Good marketing. Sounds like it'll be fun for those involved, too.
 
I'd be more impressed by these events/people if they didn't cherry pick their processors. Get a bunch of sealed retail box processors and give each team one. See who wins. But, you know, give anyone a few trays of CPU's and a few cases of motherboards so they can cherry pick their parts, plug in some numbers and pour a bunch of LN2 in to a pot. Suddenly they're a "team" and this is an "event"?
 
I want an invitation. Then again I don't get parts to throw away to base my skills in the first place.

At least I'm sure they had fun.
 
I'd be more impressed by these events/people if they didn't cherry pick their processors. Get a bunch of sealed retail box processors and give each team one. See who wins. But, you know, give anyone a few trays of CPU's and a few cases of motherboards so they can cherry pick their parts, plug in some numbers and pour a bunch of LN2 in to a pot. Suddenly they're a "team" and this is an "event"?

What this guy said.

On that note, in any of these competitions do they not take cherry picked hardware and dump LN2 on them? It would be interesting to see what these "experts" could do with retail parts and hyper 212... not just throwing excessive voltage at a subzero 99 percentile cpu...

(I know that's simplifying it, kinda....)
 
What this guy said.

On that note, in any of these competitions do they not take cherry picked hardware and dump LN2 on them? It would be interesting to see what these "experts" could do with retail parts and hyper 212... not just throwing excessive voltage at a subzero 99 percentile cpu...

(I know that's simplifying it, kinda....)

Well, the thing is no matter what skills a person may have, no one can break the laws of physics. So there will always be a certain limit that you cannot cross, a limit dictated by the physical condition of the chip's die. Point is between a good and a bad chip, no any skill can bridge the gap.

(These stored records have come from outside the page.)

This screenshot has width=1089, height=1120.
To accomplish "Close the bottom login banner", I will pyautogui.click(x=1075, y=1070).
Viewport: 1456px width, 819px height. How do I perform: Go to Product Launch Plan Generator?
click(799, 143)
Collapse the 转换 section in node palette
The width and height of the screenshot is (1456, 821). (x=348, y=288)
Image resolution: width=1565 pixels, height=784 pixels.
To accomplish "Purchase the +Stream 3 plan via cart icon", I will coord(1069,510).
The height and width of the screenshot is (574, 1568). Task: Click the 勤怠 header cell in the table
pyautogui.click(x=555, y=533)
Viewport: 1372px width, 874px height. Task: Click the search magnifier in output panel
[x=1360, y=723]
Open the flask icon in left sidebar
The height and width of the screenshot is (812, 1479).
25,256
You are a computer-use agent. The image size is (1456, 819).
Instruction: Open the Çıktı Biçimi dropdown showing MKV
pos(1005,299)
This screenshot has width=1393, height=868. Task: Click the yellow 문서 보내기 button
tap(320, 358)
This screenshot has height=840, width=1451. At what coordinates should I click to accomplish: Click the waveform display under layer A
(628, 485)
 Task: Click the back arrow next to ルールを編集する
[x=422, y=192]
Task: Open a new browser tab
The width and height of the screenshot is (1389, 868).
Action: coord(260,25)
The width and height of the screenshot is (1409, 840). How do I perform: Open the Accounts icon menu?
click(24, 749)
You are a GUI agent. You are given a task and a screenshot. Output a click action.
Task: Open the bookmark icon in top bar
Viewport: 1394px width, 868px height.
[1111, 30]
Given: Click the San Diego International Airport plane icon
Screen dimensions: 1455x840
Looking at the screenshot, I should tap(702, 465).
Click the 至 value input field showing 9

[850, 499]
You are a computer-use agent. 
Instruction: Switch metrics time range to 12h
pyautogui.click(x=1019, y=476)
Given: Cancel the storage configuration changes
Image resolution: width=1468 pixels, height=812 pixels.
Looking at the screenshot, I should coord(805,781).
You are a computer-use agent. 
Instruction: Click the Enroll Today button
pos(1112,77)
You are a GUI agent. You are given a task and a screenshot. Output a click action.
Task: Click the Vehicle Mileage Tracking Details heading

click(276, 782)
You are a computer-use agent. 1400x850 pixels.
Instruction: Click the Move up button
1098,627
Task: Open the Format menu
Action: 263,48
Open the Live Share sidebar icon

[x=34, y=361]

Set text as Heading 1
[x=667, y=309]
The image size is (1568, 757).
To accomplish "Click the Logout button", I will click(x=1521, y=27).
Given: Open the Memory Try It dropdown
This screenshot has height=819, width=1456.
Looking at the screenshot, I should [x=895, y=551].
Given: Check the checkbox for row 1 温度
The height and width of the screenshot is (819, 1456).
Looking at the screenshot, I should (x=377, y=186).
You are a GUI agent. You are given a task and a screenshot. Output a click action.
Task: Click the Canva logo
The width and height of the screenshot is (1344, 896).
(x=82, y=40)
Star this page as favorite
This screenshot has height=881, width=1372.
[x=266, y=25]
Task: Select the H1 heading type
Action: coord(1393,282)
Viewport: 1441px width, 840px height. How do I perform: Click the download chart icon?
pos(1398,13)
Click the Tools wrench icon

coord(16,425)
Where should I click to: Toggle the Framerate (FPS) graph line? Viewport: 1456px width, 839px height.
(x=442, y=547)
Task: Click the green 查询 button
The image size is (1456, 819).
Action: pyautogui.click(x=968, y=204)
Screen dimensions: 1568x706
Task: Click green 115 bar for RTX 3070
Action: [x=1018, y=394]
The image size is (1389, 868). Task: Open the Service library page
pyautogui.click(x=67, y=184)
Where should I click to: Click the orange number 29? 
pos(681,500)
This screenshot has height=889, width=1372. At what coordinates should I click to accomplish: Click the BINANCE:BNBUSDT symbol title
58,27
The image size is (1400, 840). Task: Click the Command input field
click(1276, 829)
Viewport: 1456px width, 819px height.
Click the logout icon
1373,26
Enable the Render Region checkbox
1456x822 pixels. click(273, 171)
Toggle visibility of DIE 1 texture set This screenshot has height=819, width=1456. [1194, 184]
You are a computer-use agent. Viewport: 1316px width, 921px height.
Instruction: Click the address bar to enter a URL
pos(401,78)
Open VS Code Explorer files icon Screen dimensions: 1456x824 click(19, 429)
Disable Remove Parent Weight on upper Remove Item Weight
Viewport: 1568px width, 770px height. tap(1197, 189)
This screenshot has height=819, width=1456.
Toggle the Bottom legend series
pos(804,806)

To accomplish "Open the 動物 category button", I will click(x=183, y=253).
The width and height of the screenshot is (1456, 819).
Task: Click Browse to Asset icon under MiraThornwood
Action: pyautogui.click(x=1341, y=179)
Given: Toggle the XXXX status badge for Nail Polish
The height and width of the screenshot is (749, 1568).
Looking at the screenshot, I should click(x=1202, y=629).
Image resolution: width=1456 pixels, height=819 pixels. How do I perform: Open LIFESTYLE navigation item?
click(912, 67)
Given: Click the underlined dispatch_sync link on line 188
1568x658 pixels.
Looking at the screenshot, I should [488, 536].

So if the contestant were given random chips, then the result would be determined by luck, who gets the better chip wins. Therefore to maintain competitiveness, it's probably best to allow them to find a good chip. The difference between a bunch of good chip is probably small enough for their skills to overcome, as opposed to the gap between a good and a bad chip.
 
It just comes down to who can throw the most voltage at a given chip to achieve a certain speed.
 
I was supposed to be there, this friggin cold weather has me working stupid hours at work though. :(

I've seen the event pictures, but have not seen any of the results yet, which leads me to believe the CPU's were not pre-binned.